> **DATASET RECORDS**

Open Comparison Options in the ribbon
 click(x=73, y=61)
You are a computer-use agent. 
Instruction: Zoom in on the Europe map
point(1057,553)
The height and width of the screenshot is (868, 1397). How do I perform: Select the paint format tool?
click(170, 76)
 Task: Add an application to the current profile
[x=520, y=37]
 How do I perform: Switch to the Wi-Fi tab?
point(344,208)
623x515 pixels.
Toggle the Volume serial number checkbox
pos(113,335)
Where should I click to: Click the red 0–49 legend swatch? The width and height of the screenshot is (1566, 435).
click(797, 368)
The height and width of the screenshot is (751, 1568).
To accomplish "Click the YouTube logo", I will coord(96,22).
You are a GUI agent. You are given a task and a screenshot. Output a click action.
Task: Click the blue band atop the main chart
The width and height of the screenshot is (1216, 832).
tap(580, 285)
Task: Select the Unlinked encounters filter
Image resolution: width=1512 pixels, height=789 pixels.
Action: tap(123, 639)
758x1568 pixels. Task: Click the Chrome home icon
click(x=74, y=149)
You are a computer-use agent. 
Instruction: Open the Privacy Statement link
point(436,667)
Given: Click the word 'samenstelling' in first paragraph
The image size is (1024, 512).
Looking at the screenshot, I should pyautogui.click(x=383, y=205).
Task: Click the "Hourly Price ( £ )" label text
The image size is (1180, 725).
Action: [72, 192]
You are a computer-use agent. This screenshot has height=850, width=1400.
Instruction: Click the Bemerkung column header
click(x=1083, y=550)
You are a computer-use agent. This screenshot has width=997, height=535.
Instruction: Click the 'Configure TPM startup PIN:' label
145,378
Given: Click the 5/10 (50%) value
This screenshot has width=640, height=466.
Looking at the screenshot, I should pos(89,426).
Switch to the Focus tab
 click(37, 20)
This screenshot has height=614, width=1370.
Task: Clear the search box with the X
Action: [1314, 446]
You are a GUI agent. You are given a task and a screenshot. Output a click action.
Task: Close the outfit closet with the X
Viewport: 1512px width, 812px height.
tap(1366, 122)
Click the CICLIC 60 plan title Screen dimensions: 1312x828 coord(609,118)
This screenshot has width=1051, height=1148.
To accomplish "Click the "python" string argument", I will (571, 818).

> **WRITTEN TASK**
Write out the lines starting at the one containing "Click the CICLIC" and ending at the last line of the records, keeping every character as it appears.

> **ANSWER TO THIS PROBLEM**
Click the CICLIC 60 plan title Screen dimensions: 1312x828 coord(609,118)
This screenshot has width=1051, height=1148.
To accomplish "Click the "python" string argument", I will (571, 818).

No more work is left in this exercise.